Alessandro Aiuti, coordinatore dell’area clinica dell’Istituto San Raffaele Telethon per la Terapia Genica (SR-Tiget) commenta: “Oggi presentiamo il risultato di oltre 20 anni di ricerca e sviluppo che ci hanno consentito di mettere a punto un approccio terapeutico innovativo e personalizzato. Questo approccio prevede l’utilizzo delle cellule staminali del paziente, in cui viene inserita una copia corretta del corretta del gene malato, e la loro successiva reintroduzione nell’organismo.
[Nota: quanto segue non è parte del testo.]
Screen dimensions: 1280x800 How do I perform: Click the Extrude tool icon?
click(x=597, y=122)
Il trattamento ci ha permesso di correggere questa gravissima malattia alla radice, cambiando la vita di questi bambini. Quella che presentiamo oggi è una pietra miliare nella storia delle terapie avanzate e il suo successo ci consente di guardare con ottimismo alla sua applicazione in altre patologie rare”.

“L’ADA-SCID è la prima delle malattie oggetto dell’alleanza strategica tra Fondazione Telethon, Ospedale San Raffaele e GSK– ricorda Luigi Naldini, direttore dell’Istituto San Raffaele Telethon per la Terapia Genica -.Attualmente sono in fase avanzata di sperimentazione e sviluppo altre terapie per malattie rare quali la leucodistrofia metacromatica e la sindrome di Wiskott- Aldrich; è stata inoltre avviata da alcuni mesi la sperimentazione clinica per la beta talassemia. I risultati per queste malattie sono incoraggianti  e ci auguriamo che possano presto diventare terapie concrete come avvenuto per l’ADA-SCID” .
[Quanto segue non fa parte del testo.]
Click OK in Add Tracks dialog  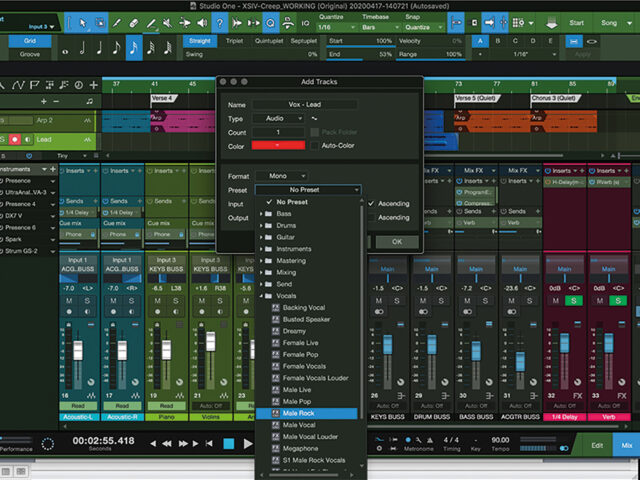tap(397, 241)
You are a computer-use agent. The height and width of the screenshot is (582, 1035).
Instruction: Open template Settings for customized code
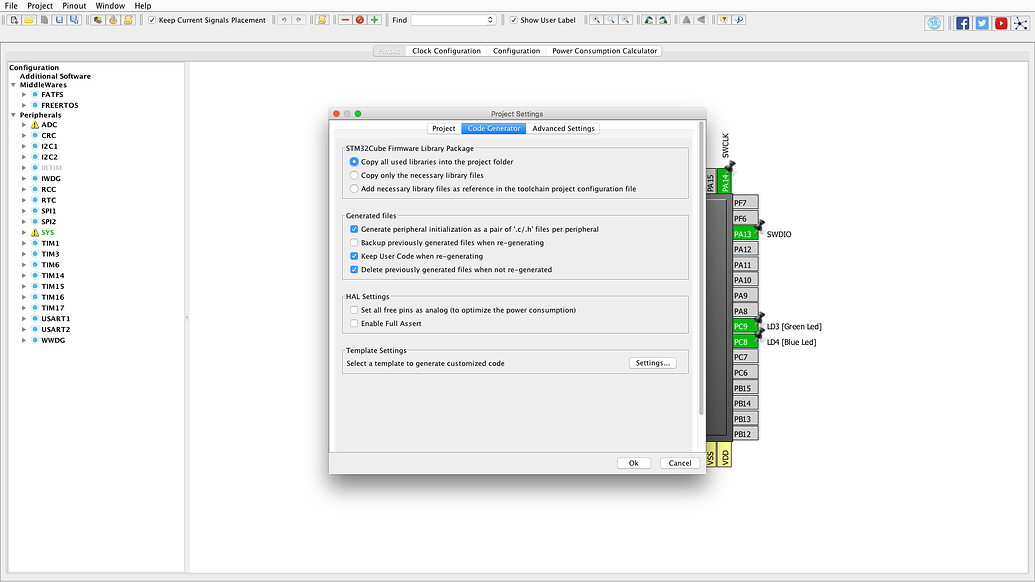[x=652, y=363]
Nicola Bedin, amministratore delegato dell’IRCCS Ospedale San Raffaele: “Questo risultato, che dimostra l’eccellenza della ricerca italiana, è frutto dell’efficace collaborazione tra IRCCS Ospedale San Raffaele, Fondazione Telethon e GSK la cui sinergia ha consentito di sviluppare i primi risultati ottenuti dai ricercatori in laboratorio circa 20 anni fa, portarli al letto del paziente e arrivare a una cura salvavita per i bambini affetti da ADA-SCID. Il nostro obiettivo ora è di continuare a lavorare perché questa alleanza porti a sviluppare e rendere disponibili nuove cure a beneficio dei pazienti con malattie rare”.
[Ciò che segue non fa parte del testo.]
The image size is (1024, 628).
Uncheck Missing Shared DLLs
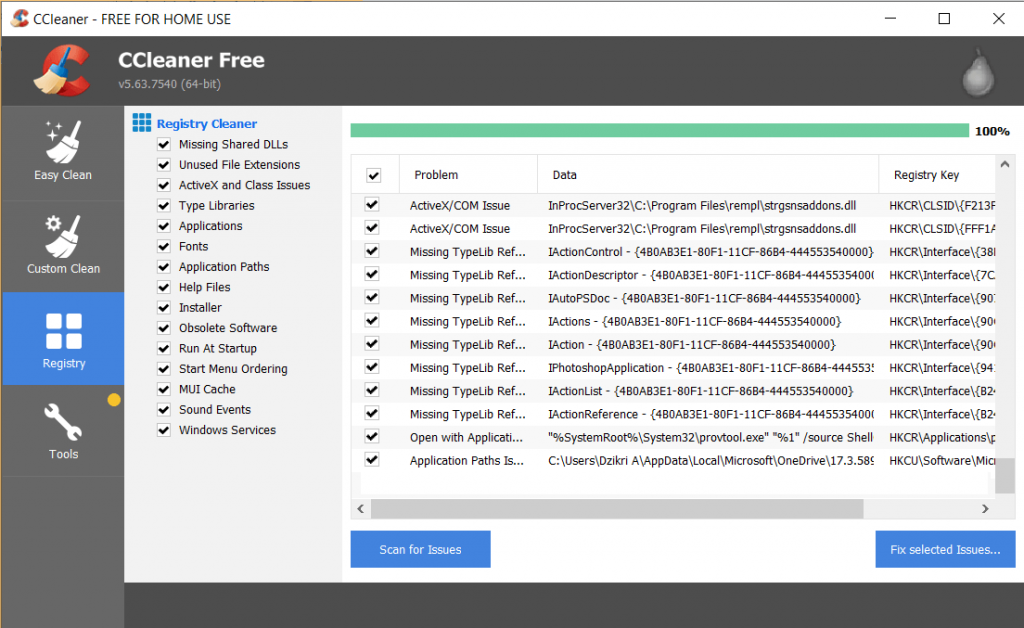163,144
“Fin dall’inizio – spiega Lucia Monaco, direttore scientifico della fondazione – la terapia genica ha rappresentato un campo di particolare interesse per Telethon confermato dalla fondazione dell’Istituto San Raffaele Telethon nel 1995 con l’obiettivo di finanziare ottima ricerca di base e creare le condizioni perché quella ricerca potesse trasformarsi in terapia. Di fronte agli eccellenti risultati la Fondazione Telethon ha capito che per rispondere alla propria missione non poteva fermarsi allo stadio di terapia sperimentale, ma trovare un partner che consentisse di percorrere le ultime fasi, ovvero lo sviluppo. Da qui l’alleanza con GSK che oggi si concretizza con Strimvelis. Ed è una grande soddisfazione avere chiuso per la prima volta il cerchio nel rispetto della promessa che la mission stessa di Telethon contiene: arrivare alla cura della malattie genetiche rare”.

 

Daniele Finocchiaro , presidente e amministratore delegato di GSK Italia che nel 2004, ha voluto iniziare la partnership con la Fondazione Telethon dichiara: “Dietro un grande traguardo come quello di oggi c’è sempre una storia di persone che hanno una particolare visione del futuro e che si pongono degli obiettivi apparentemente irraggiungibili. Quando abbiamo incontrato Telethon per la prima volta abbiamo trovato proprio questo tipo di persone e condiviso la loro visione di un futuro dove le malattie genetiche potevano essere curate. Questo approccio nel ricercare, scoprire e sviluppare insieme, ha permesso nel 2010 di realizzare un’alleanza a tre per combattere 7 malattie genetiche rare. Dopo 6 anni e 135 milioni di euro la prima risposta si chiama Strimvelis, la cura per l’ADA-SCID. Ma non è finita perché altre 6 malattie aspettano risposte e per due di loro siamo in fase avanzata di sperimentazione e sviluppo. Sono 120 i milioni di euro stanziati per i prossimi 4 anni, sperando che i progressi che faremo insieme possano essere altrettanto rapidi. Oggi siamo di fronte ad una nuova storia di successo, un’eccellenza che parla italiano e che vedrà il nostro Paese accogliere i bambini di tutto il mondo, ma che può diventare ancora più importante se sapremo tutti investirci con convinzione”.